_Text provided_:
▶

Decoder plugin that generates GeoIP data based on the IP address of a specified field. It uses the Go project: https://github.com/abh/geoip as a wrapper around MaxMind’s geoip-api-c library. This decoder assumes you have downloaded and installed the geoip-api-c library from MaxMind’s website. Currently, only the GeoLiteCity database is supported, which you must also download and install yourself into a location to be referenced by the db_file config option. By default the database file is opened using “GEOIP_MEMORY_CACHE” mode. This setting is hard-coded into the wrapper’s geoip.go file. You will need to manually override that code if you want to specify one of the other modes listed here:

Note

If you are using this with the ES output you will likely need to specify the raw_bytes_field option for the target_field specified. This is required to preserve the formatting of the JSON object.

Config:

  • db_file:

    The location of the GeoLiteCity.dat database. Defaults to “/var/cache/hekad/GeoLiteCity.dat”

  • source_ip_field:

    The name of the field containing the IP address you want to derive the location for.

  • target_field:

    The name of the new field created by the decoder. The decoder will output a JSON object with the following elements:

    • latitute: string,

    • longitude: string,

    • location: [ float64, float64 ],
    • coordinates: [ string, string ],

    • countrycode: string,

    • countrycode3: string,

    • region: string,

    • city: string,

    • postalcode: string,

    • areacode: int,

    • charset: int,

    • continentalcode: string

[apache_geoip_decoder]
type = "GeoIpDecoder"
db_file="/etc/geoip/GeoLiteCity.dat"
source_ip_field="remote_host"
target_field="geoip"

MultiDecoder

This decoder plugin allows you to specify an ordered list of delegate decoders. The MultiDecoder will pass the PipelinePack to be decoded to each of the delegate decoders in turn until decode succeeds. In the case of failure to decode, MultiDecoder will return an error and recycle the message.

Config:

  • subs ([]string):

    An ordered list of subdecoders to which the MultiDecoder will delegate. Each item in the list should specify another decoder configuration section by section name. Must contain at least one entry.

◀

_Set of tasks_:
(A) According to the decoder documentation, what is the default location of the GeoLiteCity.dat database?
(B) Carry the decoder documentation forward, starting right after its last sentence about the subs setting.
The lines after this point are separate material with no connection to the decoder documentation.

_Material_:
▶

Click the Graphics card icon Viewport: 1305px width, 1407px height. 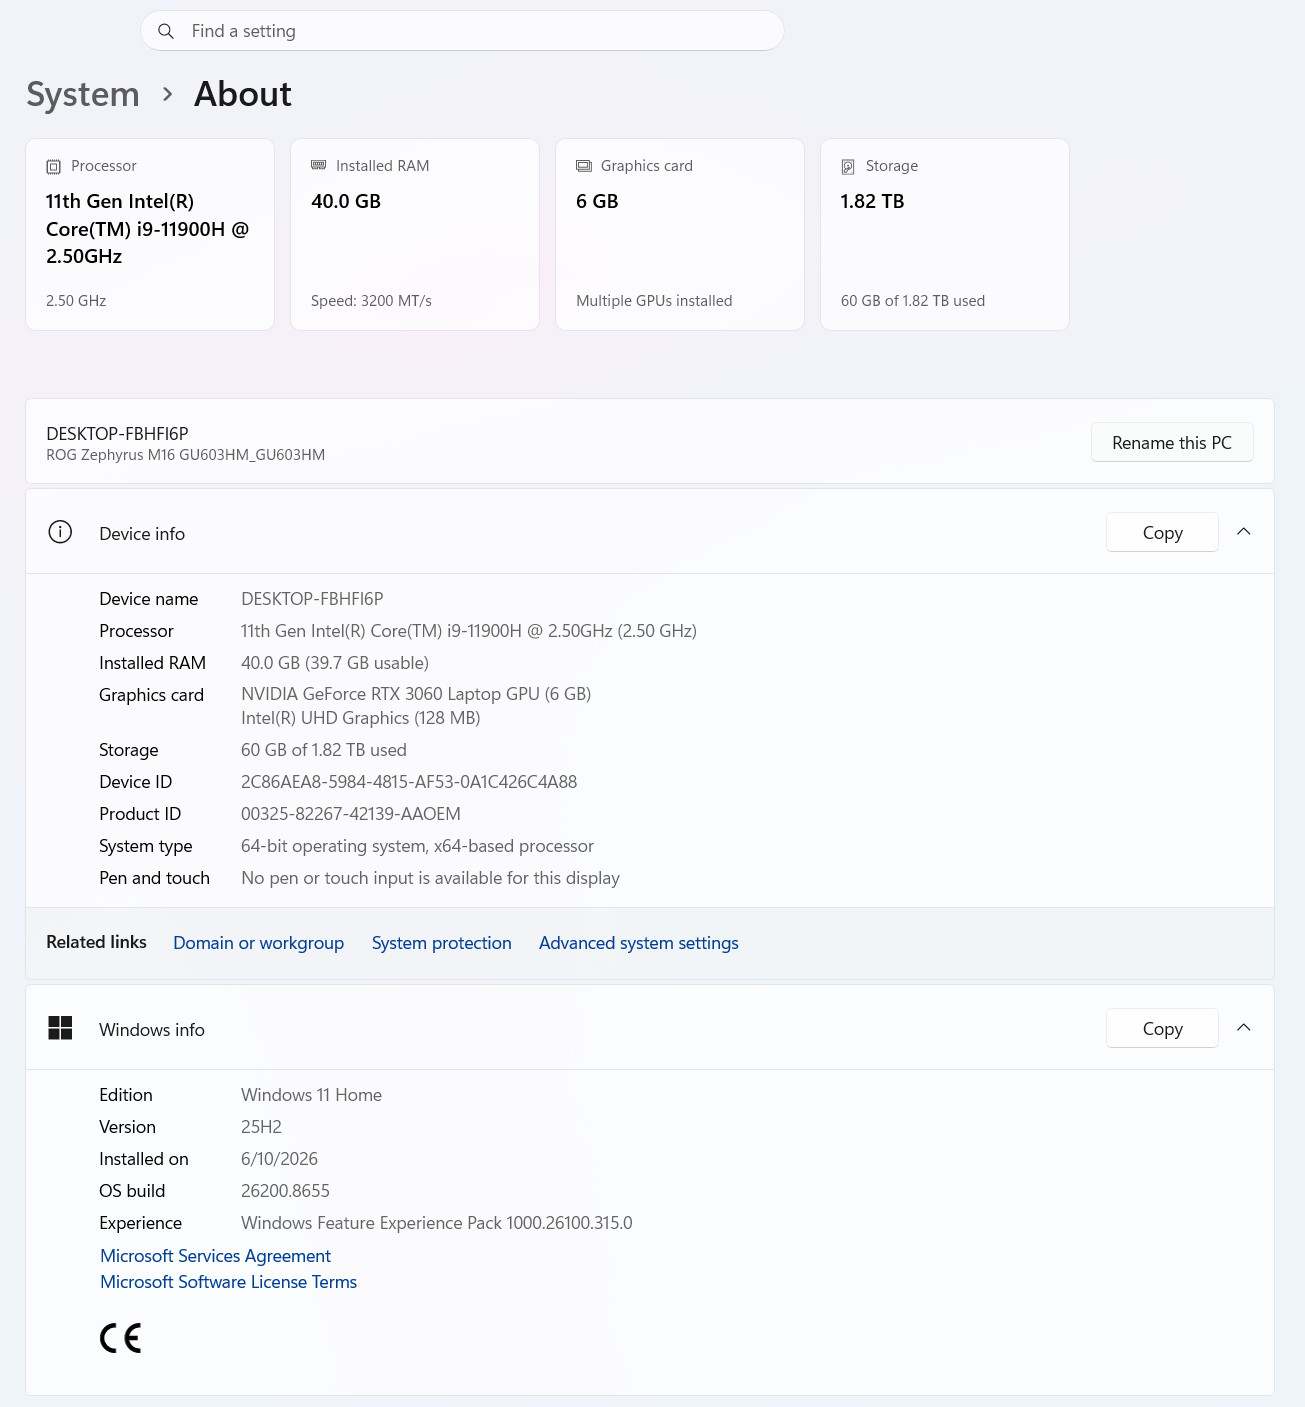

◀

_Answers to the problems_:
(A) /var/cache/hekad/GeoLiteCity.dat

(B)
  • log_sub_errors (bool):

    If true, the DecoderRunner will log the errors returned whenever a delegate decoder fails to decode a message. Defaults to false.

  • cascade_strategy (string):

    Specifies behavior the MultiDecoder should exhibit with regard to cascading through the listed decoders. Supports only two valid values: “first-wins” and “all”. With “first-wins”, each decoder will be tried in turn until there is a successful decoding, after which decoding will be stopped. With “all”, all listed decoders will be applied whether or not they succeed. In each case, decoding will only be considered to have failed if none of the sub-decoders succeed.

Here is a slightly contrived example where we have protocol buffer encoded messages coming in over a TCP connection, with each message containin a single nginx log line. Our MultiDecoder will run each message through two decoders, the first to deserialize the protocol buffer and the second to parse the log text:

[TcpInput]
address = ":5565"
parser_type = "message.proto"
decoder = "shipped-nginx-decoder"

[shipped-nginx-decoder]
type = "MultiDecoder"
subs = ['ProtobufDecoder', 'nginx-access-decoder']
cascade_strategy = "all"
log_sub_errors = true

[ProtobufDecoder]

[nginx-access-decoder]
type = "SandboxDecoder"
filename = "lua_decoders/nginx_access.lua"

    [nginx-access-decoder.config]
    type = "combined"
    user_agent_transform = true
    log_format = '$remote_addr - $remote_user [$time_local] "$request" $status $body_bytes_sent "$http_referer" "$http_user_agent"'

Linux Cpu Stats Decoder

New in version 0.7.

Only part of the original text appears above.